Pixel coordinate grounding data
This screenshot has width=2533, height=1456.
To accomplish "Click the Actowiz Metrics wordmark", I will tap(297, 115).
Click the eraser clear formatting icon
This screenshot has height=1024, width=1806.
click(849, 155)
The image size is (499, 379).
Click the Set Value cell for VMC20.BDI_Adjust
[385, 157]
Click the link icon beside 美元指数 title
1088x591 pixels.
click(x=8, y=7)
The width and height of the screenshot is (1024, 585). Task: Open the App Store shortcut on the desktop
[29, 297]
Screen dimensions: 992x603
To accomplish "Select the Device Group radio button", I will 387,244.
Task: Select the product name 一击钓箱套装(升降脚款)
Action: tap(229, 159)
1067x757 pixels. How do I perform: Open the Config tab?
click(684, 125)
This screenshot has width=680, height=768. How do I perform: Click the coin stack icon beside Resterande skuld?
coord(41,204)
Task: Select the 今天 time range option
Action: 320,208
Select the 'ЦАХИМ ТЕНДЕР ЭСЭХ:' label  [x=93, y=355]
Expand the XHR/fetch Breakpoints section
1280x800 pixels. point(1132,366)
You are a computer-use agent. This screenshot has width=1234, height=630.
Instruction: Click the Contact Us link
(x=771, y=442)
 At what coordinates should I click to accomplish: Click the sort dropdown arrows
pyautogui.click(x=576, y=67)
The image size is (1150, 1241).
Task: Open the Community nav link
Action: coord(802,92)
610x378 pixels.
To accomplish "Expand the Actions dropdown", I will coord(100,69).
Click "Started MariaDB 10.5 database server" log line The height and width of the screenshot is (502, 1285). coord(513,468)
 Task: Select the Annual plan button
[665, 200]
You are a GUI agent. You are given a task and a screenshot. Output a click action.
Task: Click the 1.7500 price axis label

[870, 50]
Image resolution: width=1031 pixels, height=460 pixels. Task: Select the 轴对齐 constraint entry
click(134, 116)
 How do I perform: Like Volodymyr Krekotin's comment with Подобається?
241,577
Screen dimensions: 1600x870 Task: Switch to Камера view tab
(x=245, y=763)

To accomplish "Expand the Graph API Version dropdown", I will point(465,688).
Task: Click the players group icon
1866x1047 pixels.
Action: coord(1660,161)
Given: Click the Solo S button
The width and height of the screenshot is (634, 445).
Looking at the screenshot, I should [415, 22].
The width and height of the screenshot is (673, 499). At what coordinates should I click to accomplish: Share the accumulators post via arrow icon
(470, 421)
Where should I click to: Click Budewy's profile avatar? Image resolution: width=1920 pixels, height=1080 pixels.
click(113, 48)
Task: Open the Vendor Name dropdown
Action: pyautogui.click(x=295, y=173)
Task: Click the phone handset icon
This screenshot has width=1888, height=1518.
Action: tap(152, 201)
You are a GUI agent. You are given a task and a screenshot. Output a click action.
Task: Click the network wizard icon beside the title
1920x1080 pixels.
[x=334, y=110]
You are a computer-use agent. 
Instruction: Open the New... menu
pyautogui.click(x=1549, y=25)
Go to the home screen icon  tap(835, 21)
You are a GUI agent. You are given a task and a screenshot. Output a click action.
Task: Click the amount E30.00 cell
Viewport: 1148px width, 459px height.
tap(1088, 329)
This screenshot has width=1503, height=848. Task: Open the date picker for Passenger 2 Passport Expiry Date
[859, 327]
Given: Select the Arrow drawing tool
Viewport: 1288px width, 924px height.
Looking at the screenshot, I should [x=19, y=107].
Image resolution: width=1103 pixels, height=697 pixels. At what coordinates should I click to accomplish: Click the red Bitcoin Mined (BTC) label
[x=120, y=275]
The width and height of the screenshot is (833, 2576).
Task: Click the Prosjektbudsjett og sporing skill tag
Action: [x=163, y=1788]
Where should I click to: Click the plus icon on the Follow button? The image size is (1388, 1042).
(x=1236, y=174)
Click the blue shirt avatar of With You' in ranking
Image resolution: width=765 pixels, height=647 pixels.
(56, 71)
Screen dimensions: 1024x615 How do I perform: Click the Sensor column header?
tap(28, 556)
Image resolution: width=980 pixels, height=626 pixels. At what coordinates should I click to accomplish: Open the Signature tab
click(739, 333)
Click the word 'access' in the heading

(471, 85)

PROMPT → For this exercise, repeat exactly the lines of the data above from the one with "Task: Click the amount E30.00 cell" down to the one with "Given: Select the Arrow drawing tool", both end lines included.

RESULT FOR THIS EXERCISE →
Task: Click the amount E30.00 cell
Viewport: 1148px width, 459px height.
tap(1088, 329)
This screenshot has width=1503, height=848. Task: Open the date picker for Passenger 2 Passport Expiry Date
[859, 327]
Given: Select the Arrow drawing tool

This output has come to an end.